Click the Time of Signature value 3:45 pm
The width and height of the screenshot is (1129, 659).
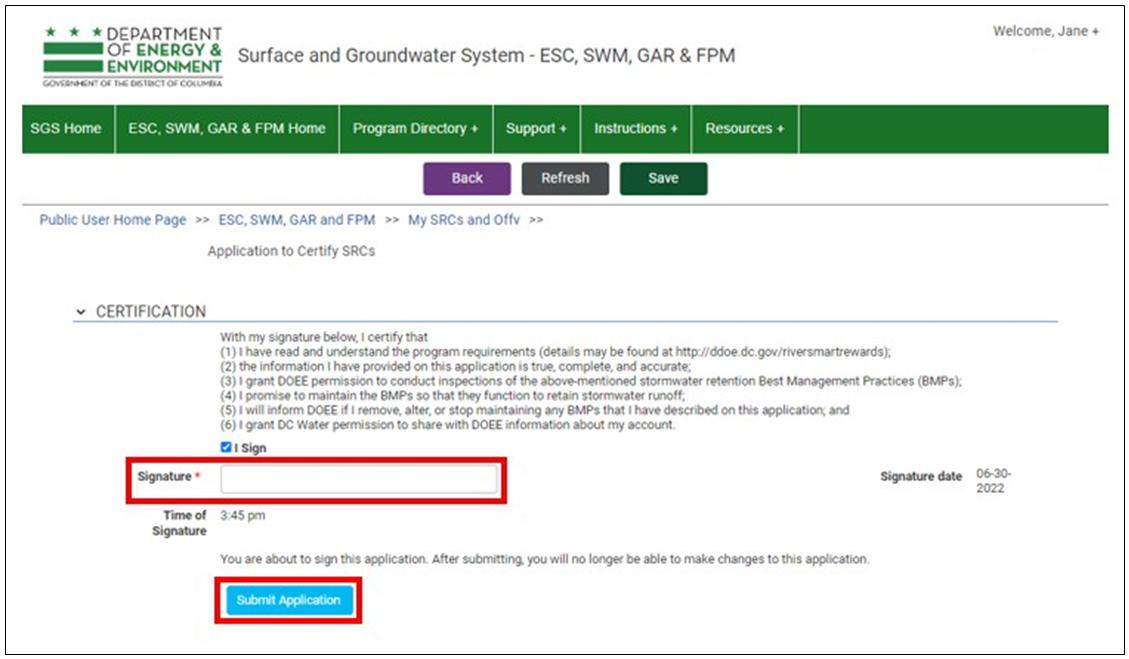243,516
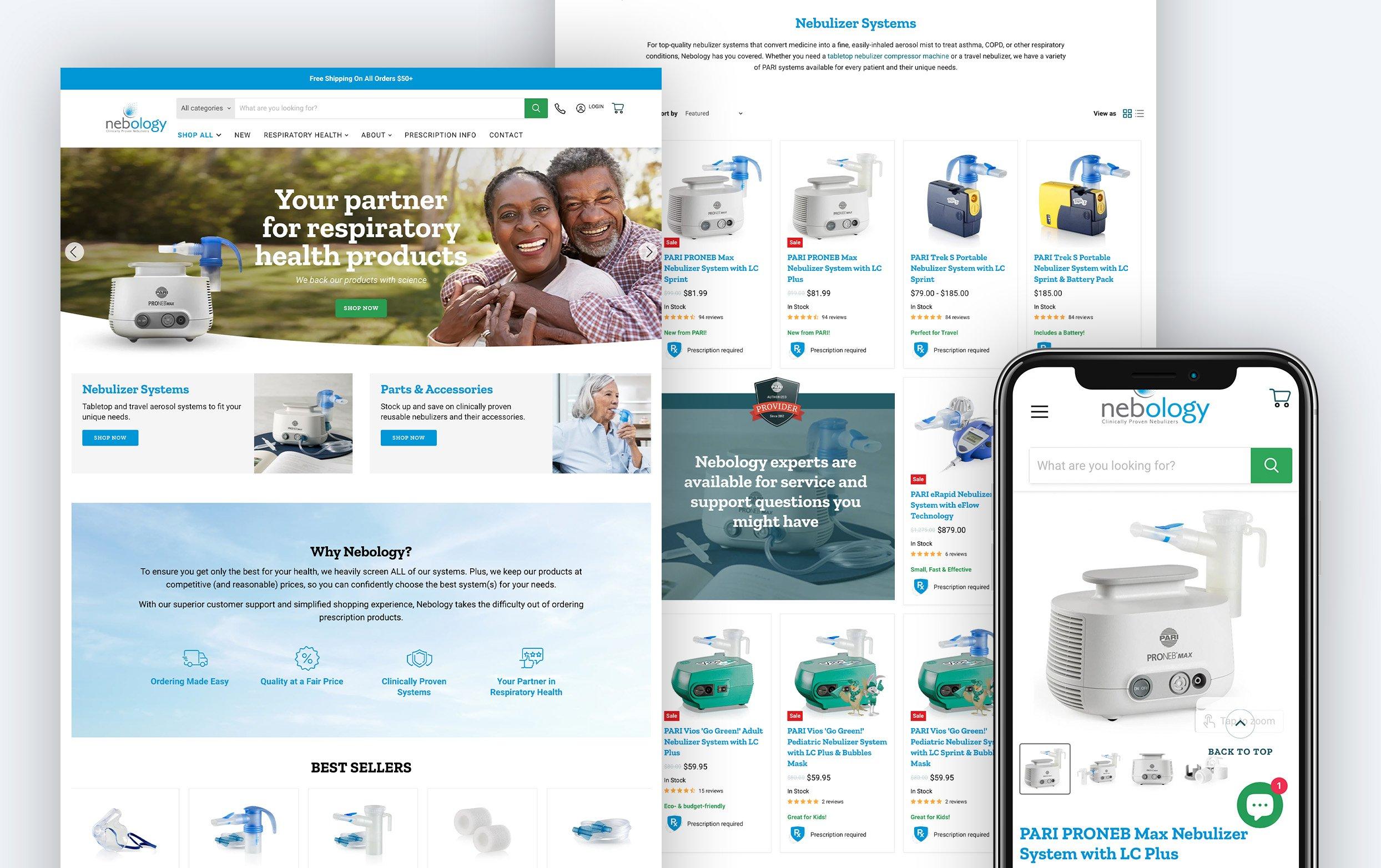Click the mobile search input field
1381x868 pixels.
(1139, 465)
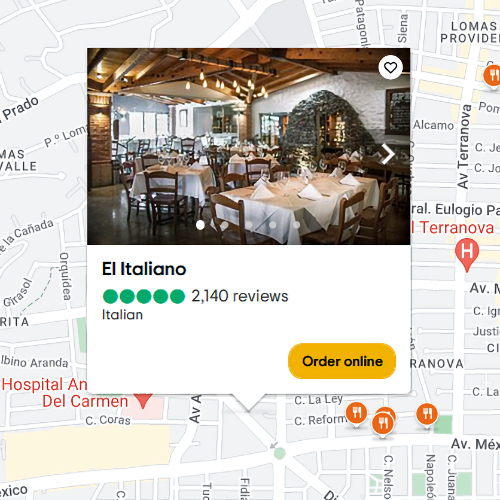
Task: Jump to the fifth carousel dot
Action: (296, 225)
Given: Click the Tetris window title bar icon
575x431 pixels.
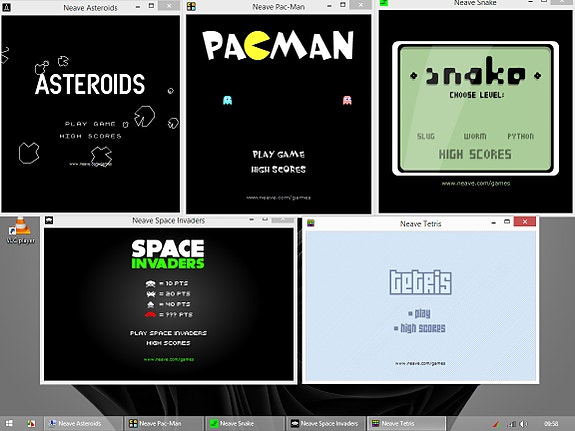Looking at the screenshot, I should pyautogui.click(x=311, y=223).
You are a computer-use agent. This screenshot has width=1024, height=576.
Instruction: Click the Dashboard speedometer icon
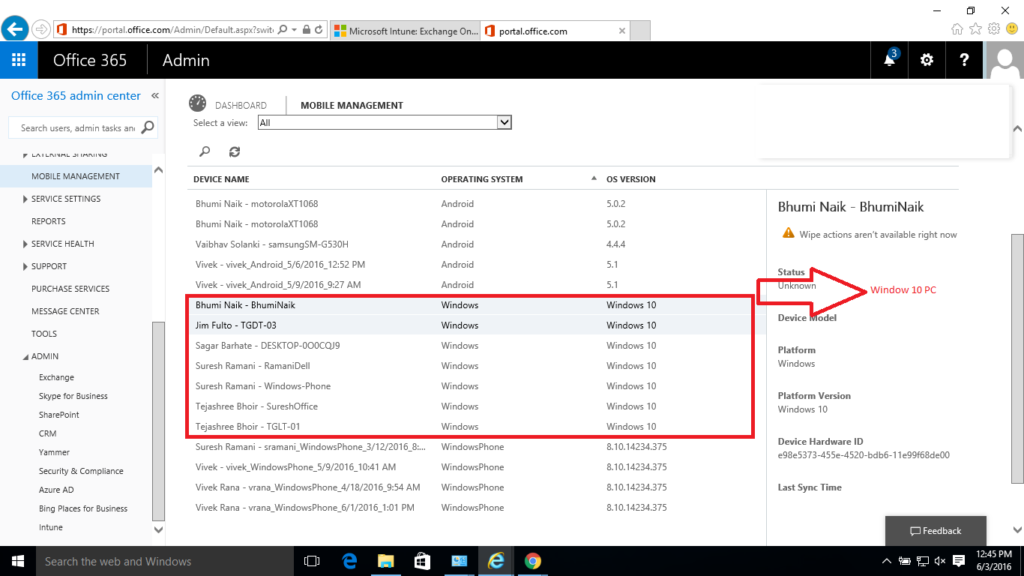(x=199, y=104)
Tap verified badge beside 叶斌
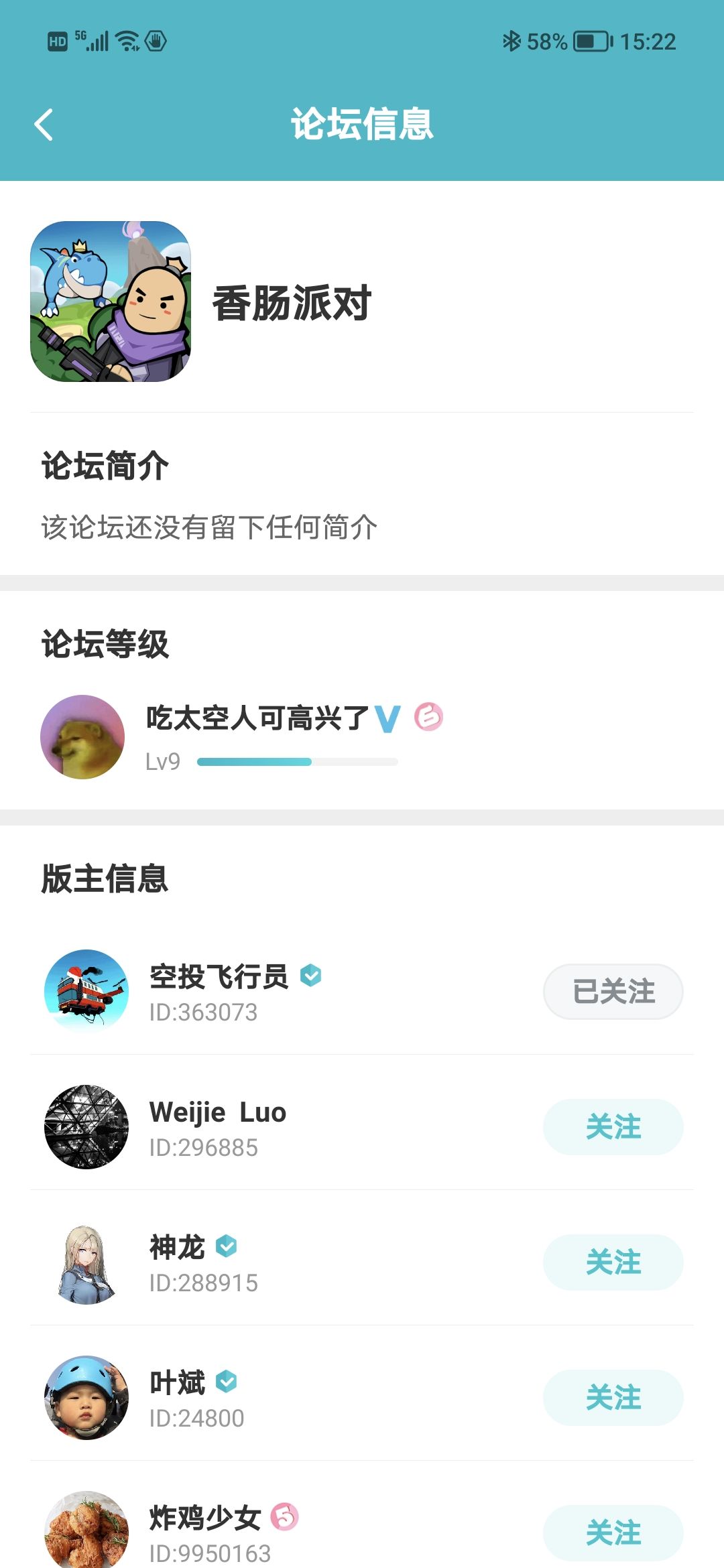The height and width of the screenshot is (1568, 724). (227, 1381)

┄┄┄┄┄┄┄┄┄┄

> [What you have to do] Please go through all the items above again, swapping "icon" for "symbol" everywhere and changing nothing else. Leave the pictures out of your answer.

> [Complete output]
Click the Time of Signature value 3:45 pm
The width and height of the screenshot is (1129, 659).
243,516
Click the mobile search input field
1381x868 pixels.
(1139, 465)
Task: Jump to the fifth carousel dot
Action: (296, 225)
Given: Click the Tetris window title bar symbol
575x431 pixels.
Looking at the screenshot, I should pyautogui.click(x=311, y=223).
You are a computer-use agent. This screenshot has width=1024, height=576.
Instruction: Click the Dashboard speedometer symbol
(x=199, y=104)
Tap verified badge beside 叶斌
The height and width of the screenshot is (1568, 724). (227, 1381)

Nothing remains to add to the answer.